The tool is a set of straddle packers that are run in on coiled tubing, and you pump in that packer set to ensure you get acid into every set of perforations. The tool is another selective isolation technique that you use on coiled tubing. As you are pumping it into the system, it sets packers across a set of perforations in a cased completion. It sets these packers at a certain pressure, and then you can inject your completion fluids. In this case, it is acid.

DC: You don’t hear as much about smart wells or intelligent completions today as you did a few years ago. How is smart well or intelligent well completion technology progressing?

Montgomery: We had a huge effort geared toward that, but it has slowed significantly because of the lower oil price. I don’t see the emphasis on this technology, primarily due to the cost associated with it.

DC: Did you see more such activity with oil prices above $100?

Montgomery: We saw more activity of trying to get them installed. There were two people in my group to solicit interest from the various business units, but I don’t think one was actually installed. Those systems are very expensive.

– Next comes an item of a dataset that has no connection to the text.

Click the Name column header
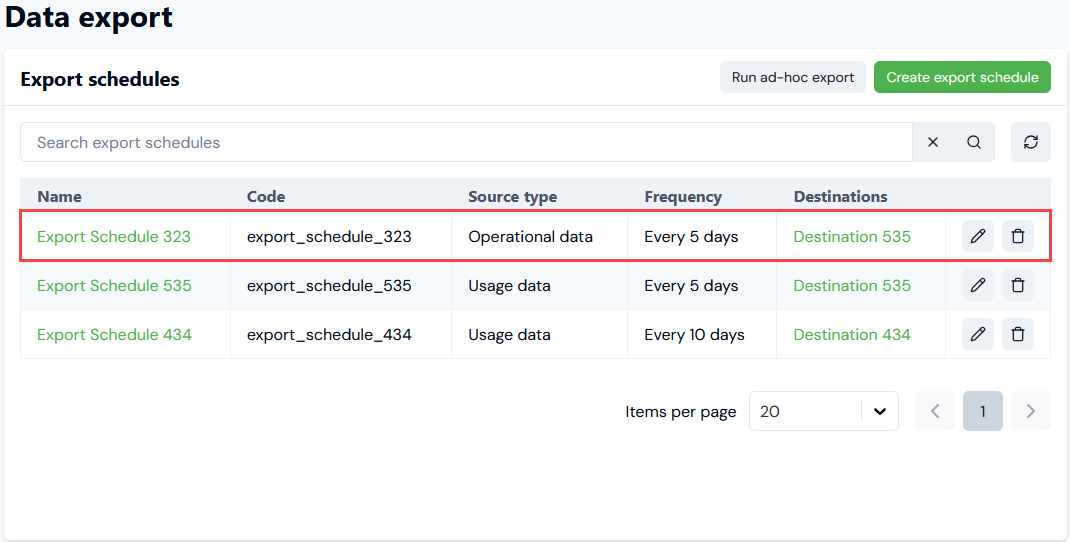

Also, I don’t think the technology is at the point where it is fully deployable. We have had several issues, perhaps the most important is the robustness necessary for the control lines to open and close sleeves. The sleeves are robust enough for downhole environments, but the control lines are where the issues are.

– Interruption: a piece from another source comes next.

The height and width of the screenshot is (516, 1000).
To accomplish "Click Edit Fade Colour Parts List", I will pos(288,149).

DC: But that depends on the level of intelligence installed, doesn’t it? Some wells have a few sensors rather than a full-blown smart or intelligent completion.

Montgomery: The industry is running more completions like that, too. Digital fiber optic cables are a great technology. You don’t just get one reading on it. If you can install it, it is downhole for at least three years. You can look at these production rates, you don’t just have a single snapshot in time. But it suffers from the same thing that we were just talking about: It is very, very expensive to do that. I wanted to run one of these, and it was going to cost about $400,000.

DC: Was that the cost for minimal intelligence?

Montgomery: Yes, running a fiber optic cable was about $400,000. Would you do that in one well or go drill another well? For me, that answer is pretty easy. It is always nice to have that data, but it is expensive.

DC: Does it make a big difference in the well?

Montgomery: It may change the way you do things. For example if you had zones like those found in the Piceance Basin, it has 40 different sands. You run a completion and find out you are missing perhaps 10 of those sands. You didn’t get any treatment into 10 of those sands, which means your completion is 75% effective, and that is not very good. You can help the well a lot if you can get the completion efficiency up to 95%. But once you learn how to do that, why do it any more?

So now you have learned what you need to learn, and you stop. And that is how I was trying to sell this fiber optic technology. The higher oil prices allow you to go out and try things you wouldn’t normally try because there is a little money to take the risk out of it. But to get this new technology at $45 dollar oil, that money is just not there. The aversion to risk hasn’t gone away. And the introduction of new technology becomes more difficult.